• **Exercise requirements**
Quote the data below in full, line for line and with no changes.
------ The records
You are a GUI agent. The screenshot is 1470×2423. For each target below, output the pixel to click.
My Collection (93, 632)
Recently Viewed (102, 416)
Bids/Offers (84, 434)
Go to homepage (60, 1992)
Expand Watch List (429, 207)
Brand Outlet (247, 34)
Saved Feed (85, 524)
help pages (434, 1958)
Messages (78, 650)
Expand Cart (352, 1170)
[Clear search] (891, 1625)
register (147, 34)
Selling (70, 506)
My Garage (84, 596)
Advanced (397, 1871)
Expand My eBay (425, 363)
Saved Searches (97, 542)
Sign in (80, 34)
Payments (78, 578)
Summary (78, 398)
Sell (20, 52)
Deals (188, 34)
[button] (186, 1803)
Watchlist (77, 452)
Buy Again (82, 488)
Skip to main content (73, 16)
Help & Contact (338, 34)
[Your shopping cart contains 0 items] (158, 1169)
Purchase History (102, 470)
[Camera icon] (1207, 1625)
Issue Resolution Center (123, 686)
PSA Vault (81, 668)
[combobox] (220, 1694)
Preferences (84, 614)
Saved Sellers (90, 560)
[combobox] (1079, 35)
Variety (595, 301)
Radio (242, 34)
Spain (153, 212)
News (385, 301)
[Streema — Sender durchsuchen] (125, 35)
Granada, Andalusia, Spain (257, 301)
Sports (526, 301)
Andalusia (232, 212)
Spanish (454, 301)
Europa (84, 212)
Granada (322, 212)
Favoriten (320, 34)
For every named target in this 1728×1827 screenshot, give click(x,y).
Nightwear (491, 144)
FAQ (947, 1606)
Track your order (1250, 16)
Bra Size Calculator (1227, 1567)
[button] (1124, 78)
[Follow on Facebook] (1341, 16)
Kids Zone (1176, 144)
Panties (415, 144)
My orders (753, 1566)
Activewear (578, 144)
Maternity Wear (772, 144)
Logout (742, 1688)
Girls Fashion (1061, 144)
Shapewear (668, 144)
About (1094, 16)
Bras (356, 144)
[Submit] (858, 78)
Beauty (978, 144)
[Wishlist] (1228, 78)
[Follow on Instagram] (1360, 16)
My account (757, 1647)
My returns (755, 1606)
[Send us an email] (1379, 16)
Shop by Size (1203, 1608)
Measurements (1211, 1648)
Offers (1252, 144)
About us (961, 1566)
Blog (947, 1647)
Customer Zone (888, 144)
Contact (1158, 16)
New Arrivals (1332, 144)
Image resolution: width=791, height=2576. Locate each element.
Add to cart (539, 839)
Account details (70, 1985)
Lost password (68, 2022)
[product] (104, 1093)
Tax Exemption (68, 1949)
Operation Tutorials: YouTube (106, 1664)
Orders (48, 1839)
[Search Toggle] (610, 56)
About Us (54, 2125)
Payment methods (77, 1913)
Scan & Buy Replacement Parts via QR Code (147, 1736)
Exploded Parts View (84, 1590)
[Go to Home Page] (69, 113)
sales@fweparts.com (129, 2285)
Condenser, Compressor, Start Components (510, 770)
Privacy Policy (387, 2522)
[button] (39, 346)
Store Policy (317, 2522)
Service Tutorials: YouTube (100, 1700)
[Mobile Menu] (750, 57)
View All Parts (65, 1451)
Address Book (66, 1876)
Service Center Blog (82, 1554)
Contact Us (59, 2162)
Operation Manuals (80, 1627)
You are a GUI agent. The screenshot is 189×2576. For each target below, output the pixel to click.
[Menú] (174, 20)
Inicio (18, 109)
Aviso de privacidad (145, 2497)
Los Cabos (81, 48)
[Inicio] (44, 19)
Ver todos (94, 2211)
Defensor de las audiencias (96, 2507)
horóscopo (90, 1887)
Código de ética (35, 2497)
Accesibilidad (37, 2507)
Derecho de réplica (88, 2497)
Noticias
------------
• **Exercise result**
You are a GUI agent. The screenshot is 1470×2423. For each target below, output the pixel to click.
My Collection (93, 632)
Recently Viewed (102, 416)
Bids/Offers (84, 434)
Go to homepage (60, 1992)
Expand Watch List (429, 207)
Brand Outlet (247, 34)
Saved Feed (85, 524)
help pages (434, 1958)
Messages (78, 650)
Expand Cart (352, 1170)
[Clear search] (891, 1625)
register (147, 34)
Selling (70, 506)
My Garage (84, 596)
Advanced (397, 1871)
Expand My eBay (425, 363)
Saved Searches (97, 542)
Sign in (80, 34)
Payments (78, 578)
Summary (78, 398)
Sell (20, 52)
Deals (188, 34)
[button] (186, 1803)
Watchlist (77, 452)
Buy Again (82, 488)
Skip to main content (73, 16)
Help & Contact (338, 34)
[Your shopping cart contains 0 items] (158, 1169)
Purchase History (102, 470)
[Camera icon] (1207, 1625)
Issue Resolution Center (123, 686)
PSA Vault (81, 668)
[combobox] (220, 1694)
Preferences (84, 614)
Saved Sellers (90, 560)
[combobox] (1079, 35)
Variety (595, 301)
Radio (242, 34)
Spain (153, 212)
News (385, 301)
[Streema — Sender durchsuchen] (125, 35)
Granada, Andalusia, Spain (257, 301)
Sports (526, 301)
Andalusia (232, 212)
Spanish (454, 301)
Europa (84, 212)
Granada (322, 212)
Favoriten (320, 34)
For every named target in this 1728×1827 screenshot, give click(x,y).
Nightwear (491, 144)
FAQ (947, 1606)
Track your order (1250, 16)
Bra Size Calculator (1227, 1567)
[button] (1124, 78)
[Follow on Facebook] (1341, 16)
Kids Zone (1176, 144)
Panties (415, 144)
My orders (753, 1566)
Activewear (578, 144)
Maternity Wear (772, 144)
Logout (742, 1688)
Girls Fashion (1061, 144)
Shapewear (668, 144)
About (1094, 16)
Bras (356, 144)
[Submit] (858, 78)
Beauty (978, 144)
[Wishlist] (1228, 78)
[Follow on Instagram] (1360, 16)
My account (757, 1647)
My returns (755, 1606)
[Send us an email] (1379, 16)
Shop by Size (1203, 1608)
Measurements (1211, 1648)
Offers (1252, 144)
About us (961, 1566)
Blog (947, 1647)
Customer Zone (888, 144)
Contact (1158, 16)
New Arrivals (1332, 144)
Image resolution: width=791, height=2576. Locate each element.
Add to cart (539, 839)
Account details (70, 1985)
Lost password (68, 2022)
[product] (104, 1093)
Tax Exemption (68, 1949)
Operation Tutorials: YouTube (106, 1664)
Orders (48, 1839)
[Search Toggle] (610, 56)
About Us (54, 2125)
Payment methods (77, 1913)
Scan & Buy Replacement Parts via QR Code (147, 1736)
Exploded Parts View (84, 1590)
[Go to Home Page] (69, 113)
sales@fweparts.com (129, 2285)
Condenser, Compressor, Start Components (510, 770)
Privacy Policy (387, 2522)
[button] (39, 346)
Store Policy (317, 2522)
Service Tutorials: YouTube (100, 1700)
[Mobile Menu] (750, 57)
View All Parts (65, 1451)
Address Book (66, 1876)
Service Center Blog (82, 1554)
Contact Us (59, 2162)
Operation Manuals (80, 1627)
You are a GUI agent. The screenshot is 189×2576. For each target below, output the pixel to click.
[Menú] (174, 20)
Inicio (18, 109)
Aviso de privacidad (145, 2497)
Los Cabos (81, 48)
[Inicio] (44, 19)
Ver todos (94, 2211)
Defensor de las audiencias (96, 2507)
horóscopo (90, 1887)
Código de ética (35, 2497)
Accesibilidad (37, 2507)
Derecho de réplica (88, 2497)
Noticias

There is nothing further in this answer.